● What is needed:
Transcribe exactly, please, the line bearing "You are a GUI" and all later lines through the end of the records, with the pictures left out.
-------- Data for this exercise
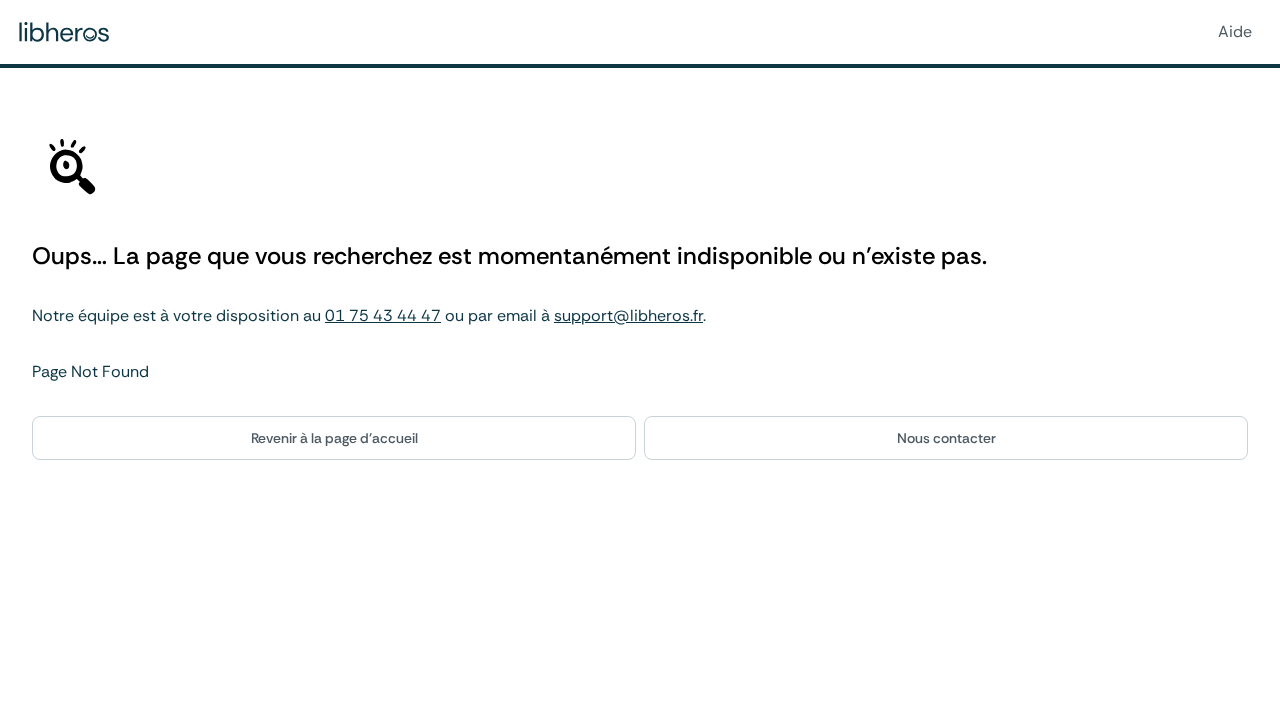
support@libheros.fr (628, 315)
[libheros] (64, 32)
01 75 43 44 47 (383, 315)
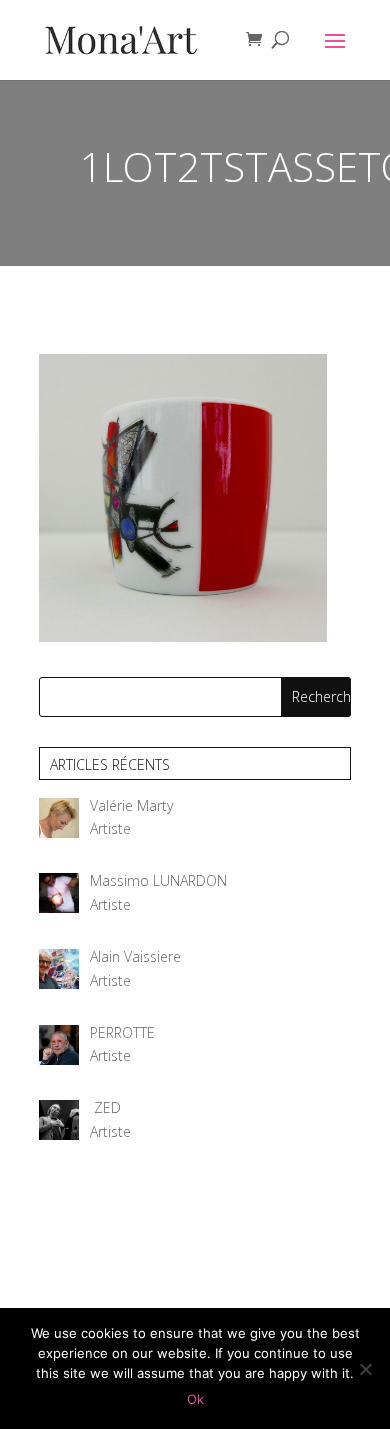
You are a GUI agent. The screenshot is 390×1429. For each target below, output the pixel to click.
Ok (195, 1399)
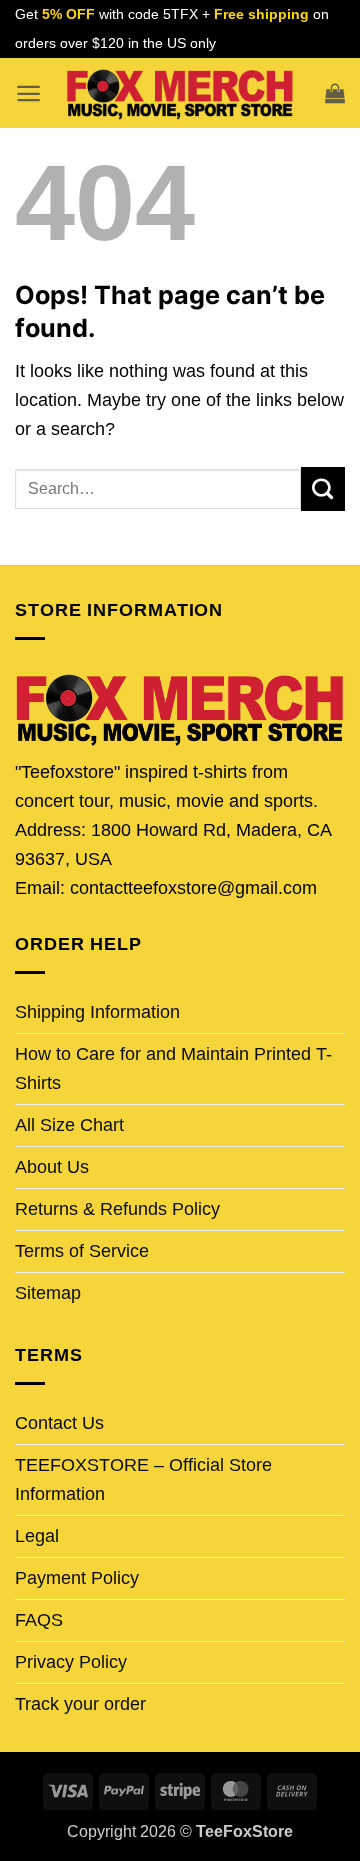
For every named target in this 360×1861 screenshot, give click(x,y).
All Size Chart (69, 1125)
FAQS (39, 1620)
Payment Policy (77, 1578)
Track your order (80, 1704)
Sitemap (48, 1293)
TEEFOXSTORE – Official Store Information (143, 1479)
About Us (52, 1167)
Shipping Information (97, 1012)
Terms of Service (82, 1251)
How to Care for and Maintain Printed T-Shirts (173, 1068)
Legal (37, 1536)
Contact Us (59, 1423)
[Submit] (323, 489)
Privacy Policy (71, 1662)
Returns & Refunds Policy (117, 1209)
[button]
----------------
● Answer space:
You are a GUI agent. The screenshot is 390×1429. For each target below, output the pixel to click.
Ok (195, 1399)
For every named target in this 360×1861 screenshot, give click(x,y).
All Size Chart (69, 1125)
FAQS (39, 1620)
Payment Policy (77, 1578)
Track your order (80, 1704)
Sitemap (48, 1293)
TEEFOXSTORE – Official Store Information (143, 1479)
About Us (52, 1167)
Shipping Information (97, 1012)
Terms of Service (82, 1251)
How to Care for and Maintain Printed T-Shirts (173, 1068)
Legal (37, 1536)
Contact Us (59, 1423)
[Submit] (323, 489)
Privacy Policy (71, 1662)
Returns & Refunds Policy (117, 1209)
[button]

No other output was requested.